The array can be sorted using the sorted function of python keeping reversed as True. the second method is also given there.

# one way
array42 = [0, 5, 2,0,0,5,2,7,0,2,3]
print(sorted(array42))


# second way
index = len(array42)-1
for i in range(len(array42)-1,-1,-1):
    if array42[i]!=0:
        array42[index]=array42[i]
        index -= 1

for i in range(index,-1,-1):
    array42[index]=0
    index -= 1
print(array42)

Answer 10

Another way to approach this problem: (working backward - it also can be applied to general case when iterating and processing, normally it's NOT recommended). Time wise comparison - @gboffi is better O(log N), and this one is O(N).

def moveZeros(A):
    for i in range(len(A)-1, -1, -1):
        if not A[i]:       # num. is 0
           del A[i]
           append(0)
      

Answer 11

This question has enough answers, I'm not sure why I feel compelled to add yet another, but I am. My solution is fundamentally equivalent to @Cabu's, based on the realization that you don't need to store those 0's you're moving, since they're all the same. Instead, you can overwrite them as you loop once over the array, and write the correct number of zeros at the end.

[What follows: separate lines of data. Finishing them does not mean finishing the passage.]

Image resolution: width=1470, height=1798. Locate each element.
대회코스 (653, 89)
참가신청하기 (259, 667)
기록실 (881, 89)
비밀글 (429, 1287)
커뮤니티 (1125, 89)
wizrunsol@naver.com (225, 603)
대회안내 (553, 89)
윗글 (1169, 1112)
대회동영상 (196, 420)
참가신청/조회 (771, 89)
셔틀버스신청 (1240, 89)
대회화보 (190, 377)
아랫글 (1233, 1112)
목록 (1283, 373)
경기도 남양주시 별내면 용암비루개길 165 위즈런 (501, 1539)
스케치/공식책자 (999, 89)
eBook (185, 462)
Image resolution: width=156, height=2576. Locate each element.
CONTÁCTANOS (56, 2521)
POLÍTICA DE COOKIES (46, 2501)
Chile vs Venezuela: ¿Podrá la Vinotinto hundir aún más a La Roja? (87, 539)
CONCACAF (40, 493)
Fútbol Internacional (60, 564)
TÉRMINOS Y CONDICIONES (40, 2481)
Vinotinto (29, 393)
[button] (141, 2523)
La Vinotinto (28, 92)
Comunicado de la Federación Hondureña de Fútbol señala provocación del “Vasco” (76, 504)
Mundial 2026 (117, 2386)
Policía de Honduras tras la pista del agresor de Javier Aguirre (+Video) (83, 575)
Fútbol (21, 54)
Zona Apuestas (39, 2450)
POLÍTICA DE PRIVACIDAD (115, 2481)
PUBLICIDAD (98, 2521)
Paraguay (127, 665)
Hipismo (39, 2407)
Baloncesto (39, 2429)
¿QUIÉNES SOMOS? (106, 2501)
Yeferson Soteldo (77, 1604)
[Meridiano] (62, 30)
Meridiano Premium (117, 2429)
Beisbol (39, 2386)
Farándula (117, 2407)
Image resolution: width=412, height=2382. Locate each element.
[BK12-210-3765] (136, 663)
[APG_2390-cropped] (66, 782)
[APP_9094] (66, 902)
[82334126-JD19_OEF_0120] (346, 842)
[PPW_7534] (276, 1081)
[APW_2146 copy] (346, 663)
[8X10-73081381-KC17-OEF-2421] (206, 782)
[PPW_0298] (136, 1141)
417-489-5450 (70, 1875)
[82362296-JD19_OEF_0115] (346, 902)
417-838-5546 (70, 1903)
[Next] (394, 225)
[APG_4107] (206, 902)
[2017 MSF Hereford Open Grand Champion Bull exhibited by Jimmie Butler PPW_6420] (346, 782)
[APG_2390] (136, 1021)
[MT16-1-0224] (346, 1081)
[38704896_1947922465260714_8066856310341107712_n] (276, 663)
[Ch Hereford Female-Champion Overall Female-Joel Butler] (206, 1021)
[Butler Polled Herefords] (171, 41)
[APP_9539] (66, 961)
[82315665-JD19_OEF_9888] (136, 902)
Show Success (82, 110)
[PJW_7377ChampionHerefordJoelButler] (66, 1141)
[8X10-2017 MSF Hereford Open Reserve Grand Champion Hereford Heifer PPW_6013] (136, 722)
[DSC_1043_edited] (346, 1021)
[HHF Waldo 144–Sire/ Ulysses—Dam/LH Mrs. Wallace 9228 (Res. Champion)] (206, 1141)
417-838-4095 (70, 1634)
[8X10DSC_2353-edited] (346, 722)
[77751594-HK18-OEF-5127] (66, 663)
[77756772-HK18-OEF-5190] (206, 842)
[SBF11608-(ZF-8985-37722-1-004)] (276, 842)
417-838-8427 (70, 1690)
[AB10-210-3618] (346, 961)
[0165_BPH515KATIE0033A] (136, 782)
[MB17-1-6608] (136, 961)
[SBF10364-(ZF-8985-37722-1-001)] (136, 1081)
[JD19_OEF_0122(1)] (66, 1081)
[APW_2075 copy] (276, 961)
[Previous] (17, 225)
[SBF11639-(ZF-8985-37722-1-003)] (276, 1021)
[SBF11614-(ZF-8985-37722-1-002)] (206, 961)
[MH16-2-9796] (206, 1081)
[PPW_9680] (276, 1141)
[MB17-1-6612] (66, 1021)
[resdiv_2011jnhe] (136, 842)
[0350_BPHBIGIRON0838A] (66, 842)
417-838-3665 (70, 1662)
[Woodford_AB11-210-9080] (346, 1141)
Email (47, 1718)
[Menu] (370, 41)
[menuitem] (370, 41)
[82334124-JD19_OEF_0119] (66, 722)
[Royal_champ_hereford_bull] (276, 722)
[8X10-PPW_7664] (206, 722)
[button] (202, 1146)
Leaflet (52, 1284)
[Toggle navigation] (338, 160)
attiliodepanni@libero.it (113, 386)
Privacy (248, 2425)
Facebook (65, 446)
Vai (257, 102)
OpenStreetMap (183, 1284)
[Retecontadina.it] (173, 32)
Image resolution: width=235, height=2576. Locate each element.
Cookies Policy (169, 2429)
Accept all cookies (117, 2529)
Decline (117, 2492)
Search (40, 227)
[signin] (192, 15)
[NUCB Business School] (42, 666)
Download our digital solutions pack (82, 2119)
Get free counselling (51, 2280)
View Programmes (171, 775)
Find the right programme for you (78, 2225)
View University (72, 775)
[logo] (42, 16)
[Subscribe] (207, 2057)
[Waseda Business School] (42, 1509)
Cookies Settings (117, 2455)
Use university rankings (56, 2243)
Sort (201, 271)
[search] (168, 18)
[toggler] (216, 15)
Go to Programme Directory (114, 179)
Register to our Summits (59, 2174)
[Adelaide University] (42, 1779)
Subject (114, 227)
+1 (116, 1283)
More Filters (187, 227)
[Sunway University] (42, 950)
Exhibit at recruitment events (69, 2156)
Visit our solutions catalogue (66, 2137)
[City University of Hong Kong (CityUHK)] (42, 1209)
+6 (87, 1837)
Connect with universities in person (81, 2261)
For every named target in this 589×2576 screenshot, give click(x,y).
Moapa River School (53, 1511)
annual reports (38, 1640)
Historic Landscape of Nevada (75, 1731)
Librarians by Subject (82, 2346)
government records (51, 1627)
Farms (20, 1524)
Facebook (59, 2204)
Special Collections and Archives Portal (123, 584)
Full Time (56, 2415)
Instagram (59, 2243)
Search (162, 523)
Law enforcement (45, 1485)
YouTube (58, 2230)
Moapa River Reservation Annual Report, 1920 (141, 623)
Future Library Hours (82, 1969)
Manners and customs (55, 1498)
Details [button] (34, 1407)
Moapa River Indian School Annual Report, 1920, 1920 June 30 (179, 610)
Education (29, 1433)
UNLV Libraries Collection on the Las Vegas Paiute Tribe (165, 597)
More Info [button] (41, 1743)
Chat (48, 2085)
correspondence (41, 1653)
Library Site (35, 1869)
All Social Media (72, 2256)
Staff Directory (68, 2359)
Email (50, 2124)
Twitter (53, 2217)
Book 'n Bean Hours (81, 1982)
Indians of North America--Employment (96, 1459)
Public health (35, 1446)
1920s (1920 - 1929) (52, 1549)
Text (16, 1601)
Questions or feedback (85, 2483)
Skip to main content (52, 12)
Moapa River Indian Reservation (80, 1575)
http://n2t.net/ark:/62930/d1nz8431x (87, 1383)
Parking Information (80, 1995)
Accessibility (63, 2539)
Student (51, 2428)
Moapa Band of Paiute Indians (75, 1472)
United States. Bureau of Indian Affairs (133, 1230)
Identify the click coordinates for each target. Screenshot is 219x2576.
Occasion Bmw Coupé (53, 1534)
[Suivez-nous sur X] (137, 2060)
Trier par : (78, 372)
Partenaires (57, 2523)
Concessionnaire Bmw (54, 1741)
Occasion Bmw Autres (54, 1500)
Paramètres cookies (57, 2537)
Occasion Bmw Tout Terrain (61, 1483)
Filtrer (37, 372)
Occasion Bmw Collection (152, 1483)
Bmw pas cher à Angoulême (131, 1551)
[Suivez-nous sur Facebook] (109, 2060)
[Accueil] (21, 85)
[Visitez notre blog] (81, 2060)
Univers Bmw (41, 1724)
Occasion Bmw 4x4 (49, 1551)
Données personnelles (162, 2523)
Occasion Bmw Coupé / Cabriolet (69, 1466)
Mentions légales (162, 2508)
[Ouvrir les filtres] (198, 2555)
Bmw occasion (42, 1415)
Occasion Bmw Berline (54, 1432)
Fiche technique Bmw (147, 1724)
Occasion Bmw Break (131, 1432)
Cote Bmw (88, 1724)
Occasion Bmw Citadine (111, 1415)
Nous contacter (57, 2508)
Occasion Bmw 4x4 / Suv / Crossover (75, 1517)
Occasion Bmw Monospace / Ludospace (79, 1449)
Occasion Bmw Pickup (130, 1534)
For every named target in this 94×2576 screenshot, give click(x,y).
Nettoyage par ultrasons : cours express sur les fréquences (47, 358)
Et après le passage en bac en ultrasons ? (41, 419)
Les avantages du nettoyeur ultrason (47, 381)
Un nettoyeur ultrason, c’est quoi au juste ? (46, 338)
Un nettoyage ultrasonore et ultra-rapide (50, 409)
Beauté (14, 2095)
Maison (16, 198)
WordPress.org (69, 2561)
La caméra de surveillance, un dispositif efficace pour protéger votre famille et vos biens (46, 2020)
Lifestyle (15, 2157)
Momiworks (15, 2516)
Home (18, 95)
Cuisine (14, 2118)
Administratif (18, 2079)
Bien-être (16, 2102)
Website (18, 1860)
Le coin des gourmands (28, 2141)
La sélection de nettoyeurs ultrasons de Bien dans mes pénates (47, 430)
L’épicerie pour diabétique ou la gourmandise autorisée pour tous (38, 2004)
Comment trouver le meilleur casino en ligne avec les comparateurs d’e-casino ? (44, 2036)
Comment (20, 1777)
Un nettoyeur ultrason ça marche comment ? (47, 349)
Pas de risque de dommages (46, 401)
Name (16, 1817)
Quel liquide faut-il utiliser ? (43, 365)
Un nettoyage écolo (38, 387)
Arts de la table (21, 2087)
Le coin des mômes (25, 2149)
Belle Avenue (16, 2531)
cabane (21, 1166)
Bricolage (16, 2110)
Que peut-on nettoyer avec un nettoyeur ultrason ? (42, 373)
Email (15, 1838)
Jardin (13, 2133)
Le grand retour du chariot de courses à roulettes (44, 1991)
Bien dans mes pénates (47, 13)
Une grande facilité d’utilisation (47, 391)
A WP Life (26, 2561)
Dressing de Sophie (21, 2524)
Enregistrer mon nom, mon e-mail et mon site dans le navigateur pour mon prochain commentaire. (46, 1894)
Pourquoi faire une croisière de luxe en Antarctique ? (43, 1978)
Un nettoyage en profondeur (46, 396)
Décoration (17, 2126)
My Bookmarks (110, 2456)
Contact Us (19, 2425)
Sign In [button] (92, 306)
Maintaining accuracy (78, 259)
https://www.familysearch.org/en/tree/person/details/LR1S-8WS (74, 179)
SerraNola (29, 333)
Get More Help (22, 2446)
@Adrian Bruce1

def moveZeroes(nums) -> None:
    pos = 0  # keep track of where to place the next non-zero value
    for num in nums:
        if num != 0:
            nums[pos] = num
            pos += 1
    for i in range(pos, len(nums)):
        nums[i] = 0

I'm posting this additional solution because

• I prefer minimizing the use of indices: use for num in nums: instead of for i in range(n):.
• I'm avoiding creating a temporary list of 0's with my second loop.

So this solution might be (untested claim, but at least trivially) more efficient: this code runs in linear time and requires no additional storage.

All that being said, if the "zero" values had to be preserved because they were different in some way, my preferred solution would be the two pointer algorithm presented by @Soumya. It also runs in linear time and avoids any temporary storage. It shuffles those zeros, though, so if the order of the zeros was to matter, it wouldn't work as is.